VPT-related complications of the anterior segment were rarely reported. The most common anterior segment complication in eyes with VPT was glaucoma.7 One patient had complicated neovascular glaucoma due to peripheral anterior synechia and neo-vascularization in the iris and angle.9 After receiving VT and tumor resection, the intraocular pressure was normalized.9 Another two cases with ocular hypertension were treated with topical anti-glaucoma medications and Ahmed valve implantation respectively.7 In Case 3 there was posterior segment findings of retinal lipid exudate, fibrinous reaction and lamellar hole. Dense and rigid anterior capsule was also found during cataract surgery. Rapid anterior capsule phimosis developed within 3 weeks after cataract extraction. The fibrous contracture of the lens capsule was similar to the development of ERM formation in Cases 1 and 4. It will be interesting to examine the removed lens capsule to see if there is any difference between the capsule and removed ERM.

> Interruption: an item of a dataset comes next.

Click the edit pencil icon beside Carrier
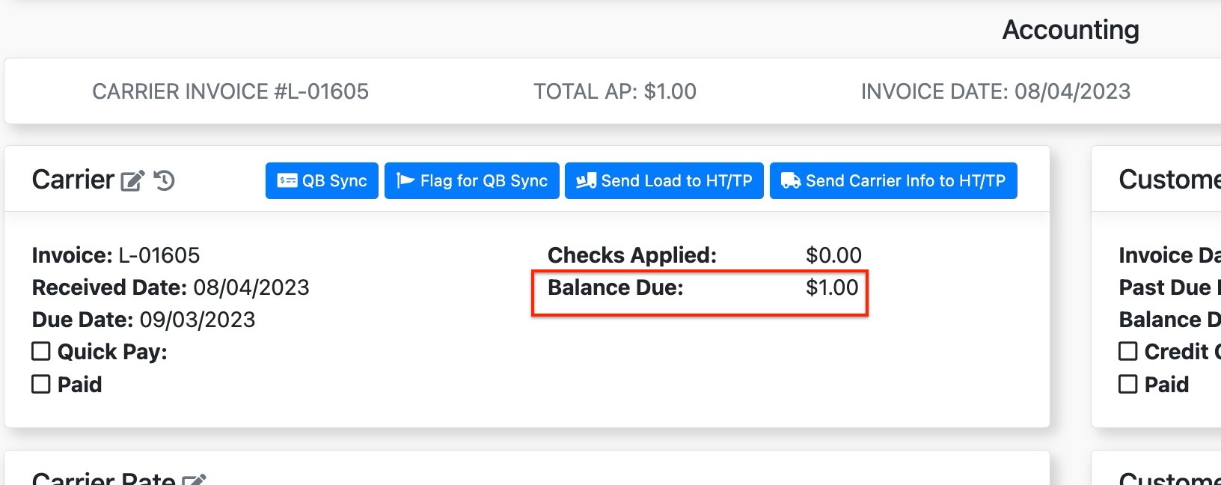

The current managements for VPT include observation, cryo-therapy, laser photocoagulation, PDT, plaque brachytherapy, and IVI of anti-VEGF or dexamethasone implant. Photocoagulation alone does not change the tumor lesion nor improve subretinal fluid on OCT.1415 IVI of bevacizumab alone can improve VA, but without significant difference and does not last long.1617 PDT alone shows successful regressions of tumors.1418 However, intraretinal and subretinal exudation may increase because of the inflammation and vaso-occlusive effects for PDT.1418 In Case2, the tumor remained the samesize after one dose of IVI. After two sessions of combined PDT plus IVI of bev-acizumab, within 2 months the tumor regressed for 6 years. Combination therapy, such as that for the small retinal hemangioblastoma in von Hippel-Lindau disease, is probably one of the best treatment choices for VPT.19 Two of our cases had VT and tumor resection to remove the tumor and ERM at the same time. One had PDT plus IVI of ranibizumab before the surgery in attempt to decrease the tumor size.

Histopathology of the VPT in Case 4 reveals elongated, GFAP-positive spindle-shaped glial cells, and positive CD31/CD34 of the vascular component without mitotic appearance, which was similar to previous reports.18 VPT is also called reactive retinal astrocytic tumor because of the small number of microvessels with a very low proliferation index, such as Ki67 staining (cell replication indicator).1 However, they still provide some capacity to damage retina or other intraocular tissue due to secondary exudation or inflammation. The acellular fibrous membrane in our ERM specimen and the lens capsule thickening in another case might indicate that the VPT can probably actively secrete factors to enhance fibrous tissue proliferation.

The VPT shares similar fundus appearance with other retinal vascular tumors, such as retinal hemangioblastomas with or without von Hippel-Lindau disease. Unlike the VPT, hemangioblastomas usually occur at a younger age (10–40 years), with prominent feeding and draining vessels, and are bilaterally involved with multiple locations. Moreover, retinal hemangioblastoma rarely have the complication of ERM. Patient history of renal cell carcinoma, central nervous system hemangiomas, and other tumors may also provide additional information for suspected von Hippel-Lindau disease.20

There are several limitations in this article, including the limited number of cases, absence of tumor size measurement, and lack of histopathology of the lens capsule specimen.

In summary, the most common complication of VPT in our study was the rapid development of ERM. We also found one patient with anterior segment complication. Combination therapy with PDT and IVI of anti-VEGF provided long-term tumor regression and dry macula. VT with membrane peeling and external tumor resection could be another treatment of choice to remove the ERM and tumor together. The clinical spectrum and histopathology in our study suggest that VPT can secrete some factors enhancing the fibrous contracture without many cellular reactions. Correct diagnosis and appropriate treatments are important to halt the progression and complications of VPT.